• **Your instructions**
Retype all of the data that follows, line for line.

• **Data listing**
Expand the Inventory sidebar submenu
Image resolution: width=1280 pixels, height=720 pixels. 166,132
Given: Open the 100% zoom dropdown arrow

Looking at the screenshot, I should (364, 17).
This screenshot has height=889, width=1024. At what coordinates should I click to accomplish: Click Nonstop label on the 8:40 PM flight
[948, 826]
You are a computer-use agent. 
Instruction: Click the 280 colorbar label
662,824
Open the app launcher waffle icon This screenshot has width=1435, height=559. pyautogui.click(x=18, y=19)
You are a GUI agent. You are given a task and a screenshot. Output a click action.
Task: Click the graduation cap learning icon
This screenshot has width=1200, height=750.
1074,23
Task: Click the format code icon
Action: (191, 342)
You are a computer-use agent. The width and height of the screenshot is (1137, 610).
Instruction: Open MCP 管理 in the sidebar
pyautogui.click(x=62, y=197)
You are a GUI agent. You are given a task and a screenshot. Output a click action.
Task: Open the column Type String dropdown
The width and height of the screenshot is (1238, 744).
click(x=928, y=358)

• **Response to the exercise**
Expand the Inventory sidebar submenu
Image resolution: width=1280 pixels, height=720 pixels. 166,132
Given: Open the 100% zoom dropdown arrow

Looking at the screenshot, I should (364, 17).
This screenshot has height=889, width=1024. At what coordinates should I click to accomplish: Click Nonstop label on the 8:40 PM flight
[948, 826]
You are a computer-use agent. 
Instruction: Click the 280 colorbar label
662,824
Open the app launcher waffle icon This screenshot has width=1435, height=559. pyautogui.click(x=18, y=19)
You are a GUI agent. You are given a task and a screenshot. Output a click action.
Task: Click the graduation cap learning icon
This screenshot has width=1200, height=750.
1074,23
Task: Click the format code icon
Action: (191, 342)
You are a computer-use agent. The width and height of the screenshot is (1137, 610).
Instruction: Open MCP 管理 in the sidebar
pyautogui.click(x=62, y=197)
You are a GUI agent. You are given a task and a screenshot. Output a click action.
Task: Open the column Type String dropdown
The width and height of the screenshot is (1238, 744).
click(x=928, y=358)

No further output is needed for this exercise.